Once they were cool, if just a tad bit weird. Sunken conversation pits built right into the floors gave loungers a cozy place to hang out, with plenty of room for large groups and an inward-facing design that encouraged social interactions. Unfortunately, the 1960s and 70s originals were also magnets for dirt and dust, not to mention accidents. Kids, pets and drunken guests were prone to falling right in, sometimes injuring themselves on the hard surface of the pit’s floor. While they were declared passé decades ago, these kitschy retro interior features may actually be making a comeback — with a few slight alterations to make them safer and easier to clean, of course.

A new Craig Steely Architecture-designed home called “Pam and Paul’s House” in Cupertino, California shows just how that can be done. Envisioned as an elevated glass box sitting on trunk-like supports among the treetops, this modern residence includes not one but two sunken spaces built into its ground level.
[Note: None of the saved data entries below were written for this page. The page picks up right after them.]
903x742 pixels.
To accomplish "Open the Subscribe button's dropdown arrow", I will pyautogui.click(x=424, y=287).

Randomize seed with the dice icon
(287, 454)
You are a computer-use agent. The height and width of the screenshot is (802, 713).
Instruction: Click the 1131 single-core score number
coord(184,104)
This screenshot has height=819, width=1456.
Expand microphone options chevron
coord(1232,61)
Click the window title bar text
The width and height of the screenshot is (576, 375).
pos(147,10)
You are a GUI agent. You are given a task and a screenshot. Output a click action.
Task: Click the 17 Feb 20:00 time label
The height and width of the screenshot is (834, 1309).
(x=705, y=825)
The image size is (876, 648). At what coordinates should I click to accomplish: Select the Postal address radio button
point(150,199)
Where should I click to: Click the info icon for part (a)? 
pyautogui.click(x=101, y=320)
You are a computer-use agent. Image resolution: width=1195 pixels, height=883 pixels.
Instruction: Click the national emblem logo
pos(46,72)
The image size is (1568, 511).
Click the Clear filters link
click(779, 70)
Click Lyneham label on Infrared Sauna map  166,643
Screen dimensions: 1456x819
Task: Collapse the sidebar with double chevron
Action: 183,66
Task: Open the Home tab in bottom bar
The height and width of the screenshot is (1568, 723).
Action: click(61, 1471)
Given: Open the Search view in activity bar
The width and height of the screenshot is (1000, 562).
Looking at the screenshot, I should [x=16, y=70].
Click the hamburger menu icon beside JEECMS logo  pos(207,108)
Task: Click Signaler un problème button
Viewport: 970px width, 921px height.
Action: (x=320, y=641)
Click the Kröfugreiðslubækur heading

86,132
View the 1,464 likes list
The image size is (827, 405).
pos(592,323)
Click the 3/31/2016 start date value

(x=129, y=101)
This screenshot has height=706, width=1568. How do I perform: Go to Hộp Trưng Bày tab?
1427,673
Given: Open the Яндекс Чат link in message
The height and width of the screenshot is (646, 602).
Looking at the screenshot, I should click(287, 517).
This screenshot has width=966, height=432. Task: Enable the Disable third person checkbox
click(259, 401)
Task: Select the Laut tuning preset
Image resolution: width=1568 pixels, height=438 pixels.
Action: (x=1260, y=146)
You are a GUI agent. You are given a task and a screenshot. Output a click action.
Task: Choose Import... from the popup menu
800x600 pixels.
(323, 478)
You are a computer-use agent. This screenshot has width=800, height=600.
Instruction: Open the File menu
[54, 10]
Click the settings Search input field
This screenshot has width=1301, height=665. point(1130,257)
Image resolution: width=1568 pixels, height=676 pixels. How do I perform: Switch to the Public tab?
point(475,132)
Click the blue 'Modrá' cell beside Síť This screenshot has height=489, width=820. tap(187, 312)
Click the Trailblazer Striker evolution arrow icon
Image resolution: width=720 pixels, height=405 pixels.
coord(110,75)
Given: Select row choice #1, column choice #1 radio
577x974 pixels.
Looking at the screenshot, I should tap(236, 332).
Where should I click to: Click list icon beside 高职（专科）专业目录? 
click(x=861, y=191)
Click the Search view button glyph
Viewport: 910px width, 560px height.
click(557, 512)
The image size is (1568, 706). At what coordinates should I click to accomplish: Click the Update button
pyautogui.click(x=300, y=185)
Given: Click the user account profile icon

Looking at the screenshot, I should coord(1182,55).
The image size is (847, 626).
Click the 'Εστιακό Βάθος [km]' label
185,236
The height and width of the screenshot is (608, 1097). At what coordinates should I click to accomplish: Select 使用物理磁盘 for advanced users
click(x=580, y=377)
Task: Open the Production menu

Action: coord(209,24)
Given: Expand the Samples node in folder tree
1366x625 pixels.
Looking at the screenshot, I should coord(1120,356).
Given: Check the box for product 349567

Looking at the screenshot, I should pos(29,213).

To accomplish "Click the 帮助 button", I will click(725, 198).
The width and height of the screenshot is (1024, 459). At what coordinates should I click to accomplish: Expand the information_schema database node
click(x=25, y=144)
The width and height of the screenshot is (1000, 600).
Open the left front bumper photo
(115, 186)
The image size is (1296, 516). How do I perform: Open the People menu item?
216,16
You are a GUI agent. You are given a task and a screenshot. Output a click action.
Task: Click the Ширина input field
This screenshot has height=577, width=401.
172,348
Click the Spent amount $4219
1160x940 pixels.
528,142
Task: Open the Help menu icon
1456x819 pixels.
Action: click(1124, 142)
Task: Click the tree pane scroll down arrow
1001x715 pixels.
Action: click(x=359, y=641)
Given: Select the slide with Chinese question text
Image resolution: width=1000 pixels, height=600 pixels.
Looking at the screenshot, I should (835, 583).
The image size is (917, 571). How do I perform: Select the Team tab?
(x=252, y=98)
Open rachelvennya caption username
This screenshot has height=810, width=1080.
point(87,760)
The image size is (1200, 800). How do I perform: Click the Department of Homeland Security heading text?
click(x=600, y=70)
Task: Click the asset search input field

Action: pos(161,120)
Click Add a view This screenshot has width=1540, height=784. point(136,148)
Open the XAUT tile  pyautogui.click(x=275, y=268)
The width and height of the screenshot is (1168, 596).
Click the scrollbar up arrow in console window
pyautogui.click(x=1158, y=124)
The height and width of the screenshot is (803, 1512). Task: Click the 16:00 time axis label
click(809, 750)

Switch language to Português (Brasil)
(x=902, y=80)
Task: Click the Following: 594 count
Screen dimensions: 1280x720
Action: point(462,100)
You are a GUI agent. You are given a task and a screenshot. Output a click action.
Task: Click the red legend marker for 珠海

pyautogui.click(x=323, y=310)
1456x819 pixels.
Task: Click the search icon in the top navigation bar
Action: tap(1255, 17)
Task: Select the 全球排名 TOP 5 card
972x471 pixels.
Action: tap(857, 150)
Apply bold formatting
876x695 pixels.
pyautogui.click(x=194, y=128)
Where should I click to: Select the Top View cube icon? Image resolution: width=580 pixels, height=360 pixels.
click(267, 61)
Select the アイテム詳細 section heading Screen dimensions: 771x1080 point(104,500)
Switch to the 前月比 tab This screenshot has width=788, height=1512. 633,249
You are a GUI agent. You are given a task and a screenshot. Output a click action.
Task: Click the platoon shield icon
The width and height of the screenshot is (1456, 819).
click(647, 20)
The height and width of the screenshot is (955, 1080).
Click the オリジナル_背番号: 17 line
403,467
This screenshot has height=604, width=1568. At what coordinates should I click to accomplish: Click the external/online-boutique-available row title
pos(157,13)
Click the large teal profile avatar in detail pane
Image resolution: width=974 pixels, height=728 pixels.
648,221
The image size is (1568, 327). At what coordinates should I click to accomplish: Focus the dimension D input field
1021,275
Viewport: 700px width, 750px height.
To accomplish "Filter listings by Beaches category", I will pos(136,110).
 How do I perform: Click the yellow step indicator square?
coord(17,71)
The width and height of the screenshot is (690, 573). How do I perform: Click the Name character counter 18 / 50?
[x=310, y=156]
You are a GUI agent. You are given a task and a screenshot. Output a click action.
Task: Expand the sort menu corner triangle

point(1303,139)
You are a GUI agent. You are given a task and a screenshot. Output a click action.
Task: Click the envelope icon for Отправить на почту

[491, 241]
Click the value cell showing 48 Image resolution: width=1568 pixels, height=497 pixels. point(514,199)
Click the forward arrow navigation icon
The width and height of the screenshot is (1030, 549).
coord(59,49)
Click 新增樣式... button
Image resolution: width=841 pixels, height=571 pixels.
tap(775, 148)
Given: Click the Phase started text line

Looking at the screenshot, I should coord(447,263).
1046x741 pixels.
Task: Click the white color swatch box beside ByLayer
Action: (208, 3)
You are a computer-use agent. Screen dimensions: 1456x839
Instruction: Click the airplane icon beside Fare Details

The first is a small wood-lined office with hidden storage, and the second is a kid-friendly padded pit that’s fully upholstered in 144 square feet of designer Patricia Urquiola’s “Tufty Time” microfiber sofa components. The conversation pit and office are like twin pools of warmth in a space that might otherwise feel a bit cold with all of its concrete surfaces, glass, and zig-zagging strips of LED lighting built into the ceilings.

Instead of carving out a central void for a coffee table, the architects made the conversation pit all one depth, padding the entire area for enhanced lounging. Rather than facing a television (like the furniture in most living rooms does) the pit enjoys views of the surrounding forest on three sides through sliding glass walls.

Every surface in the sunken office, including the tabletop, cabinets, and flooring, is milled from a single slab of Chinese pistachio wood (hopefully the owner’s computer monitor won’t get knocked right in by galloping children or dogs). On the other end of this level, past the gleaming white kitchen with its 22-foot-long counter made of white composite quartz, is a more conventional living area.

Located in the foothills of the Santa Cruz mountains, the home is set into a steep site, and its entrance is on the second level, which itself is accessible by way of a steel bridge. This level also includes a garage that overlooks a meadow-like terrace filled with native grasses, while the bedrooms are tucked in close to the hillside on the ground floor. The dense woods surrounding the home give it both privacy and shade, making all that glass a lot more livable than it would be otherwise.

The house sits at the boundary between suburb and wilderness and straddles the two like it sits on the site. Just as they did before construction, mule deer rest in the shade of the cantilever which is now a continuation of the oak canopy. Gray squirrels run along the branches and wild turkeys roost in the treetops, merely 10 feet away from the kitchen table. The expanse of glass feels permeable and disappears only to leave nature as it always has been in the grove.”